À l’écran, une main s’ouvre, puis se referme, comme si ce petit être tentait d’attraper un fragment du monde extérieur. 
Je souris. « Il vous salue », dis-je à la mère. 
Elle rit, incrédule. 
À ce stade, il commence déjà à entendre. 
Il perçoit la voix maternelle, les battements du cœur qui l’abritent, peut-être même la rumeur lointaine de l’univers.

 Mois 6 : Le visage du futur 

L’échographie morphologique est un instant sacré. 
L’image se précise. 
Un nez. Une bouche. Des paupières closes sur des songes encore sans forme.
J’imprime une photo. « Il a vos lèvres », murmure la mère, émue. 
Peut-être. Peut-être pas. Mais ce qui est certain, c’est que l’inconnu commence à devenir familier.

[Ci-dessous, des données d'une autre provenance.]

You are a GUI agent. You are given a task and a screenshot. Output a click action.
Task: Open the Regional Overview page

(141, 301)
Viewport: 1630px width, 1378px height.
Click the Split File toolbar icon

 Mois 7 : L’étoile devient planète 

Il n’est plus un être d’eau, mais un être de chair. 
Il occupe désormais tout l’espace de sa sphère utérine, et ses mouvements sont des vagues qui déforment la peau maternelle. 
Parfois, l’échographie nous montre un pied, un coude, un dos qui s’étire. 
L’enfant sait déjà qu’il devra bientôt quitter ce cocon.

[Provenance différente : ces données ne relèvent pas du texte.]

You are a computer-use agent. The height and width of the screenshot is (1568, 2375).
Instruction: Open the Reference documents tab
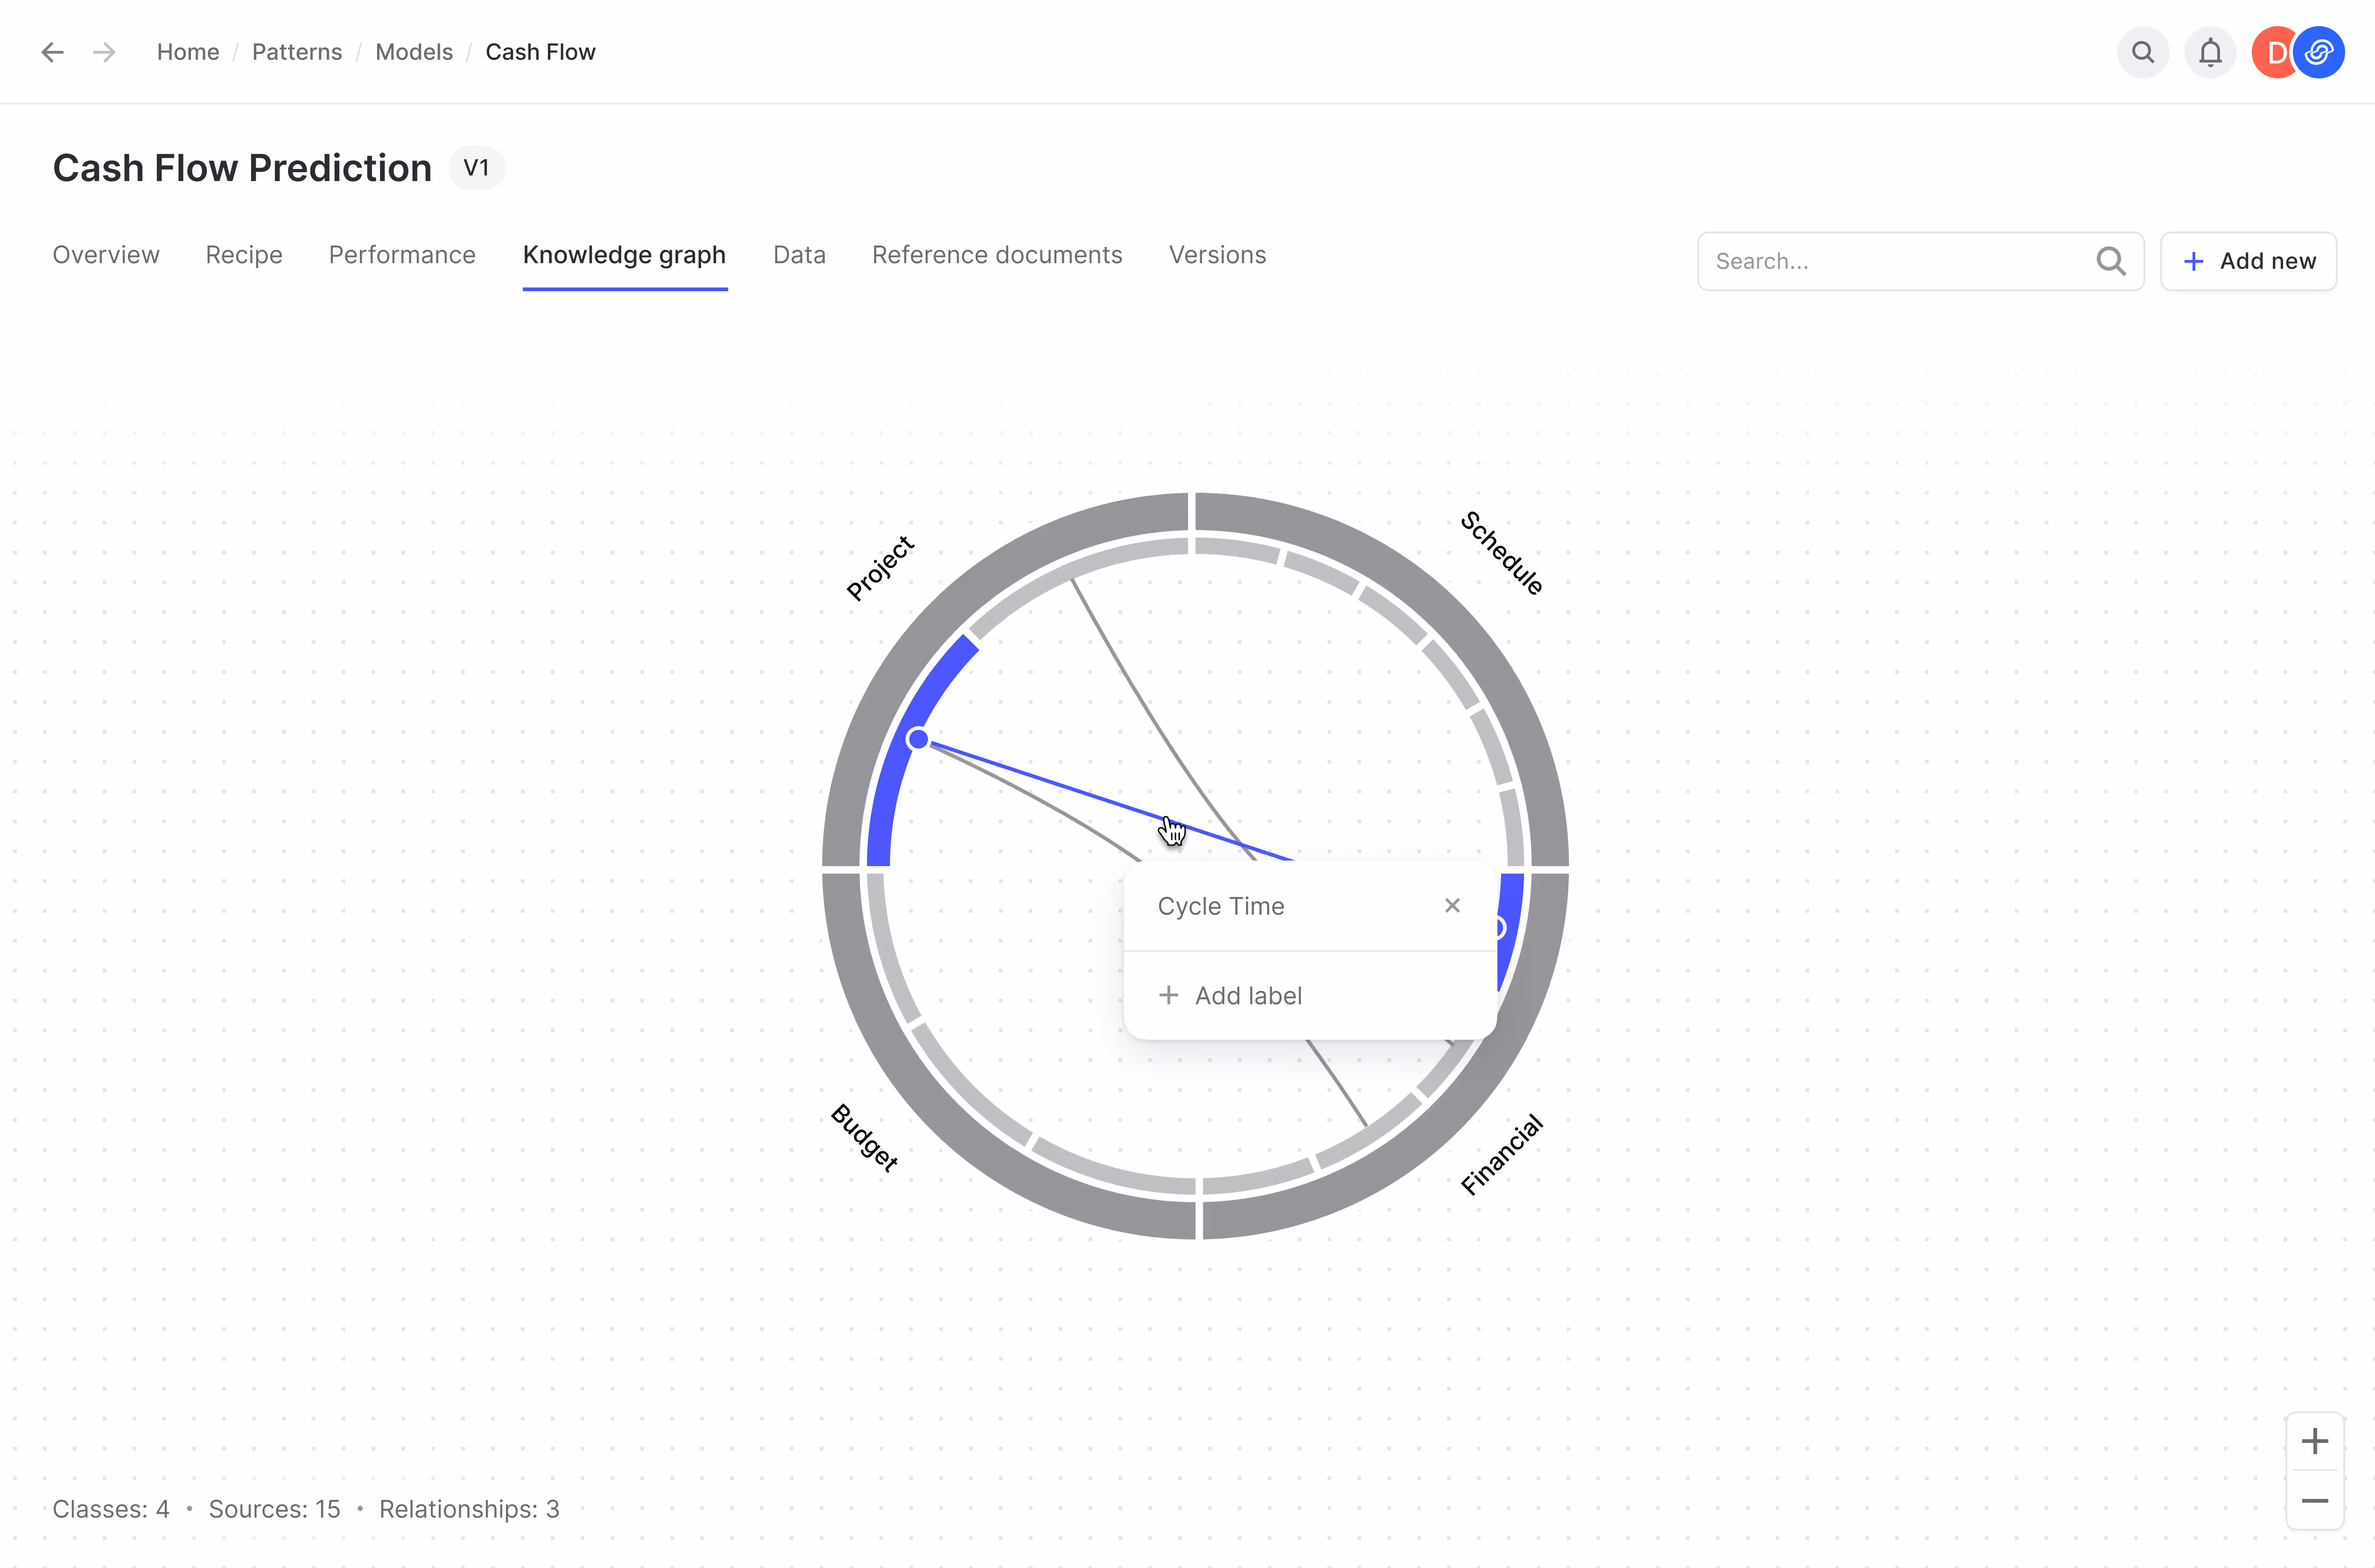click(997, 255)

 Mois 8 : L’attente devient pressante 

Le bébé est tourné, tête en bas, prêt pour l’ultime voyage. 
Ses poumons ne respirent pas encore, mais ils se préparent, s’entraînent, à avaler l’air du monde extérieur. 
Chaque échographie est un message codé de cet être qui frappe aux portes de la réalité. Il est là. Il attend.

 Mois 9 : Le seuil de la lumière 

Je pose la sonde, contemple l’image en silence. 
Il n’y a plus rien à voir. 
L’échographie ne peut plus rien raconter de neuf. 
Il est prêt. 

Dans quelques jours, il ne sera plus un fantôme d’ondes sonores, mais un corps, une voix, un cri dans l’air du matin.
« C’est le dernier cliché », dis-je à la mère en lui tendant l’image floue de son enfant encore à l’abri.
Elle la serre contre son cœur, comme si elle tenait déjà son bébé dans ses bras.

Je la regarde partir. 
Mon rôle est terminé. L’histoire, elle, ne fait que commencer.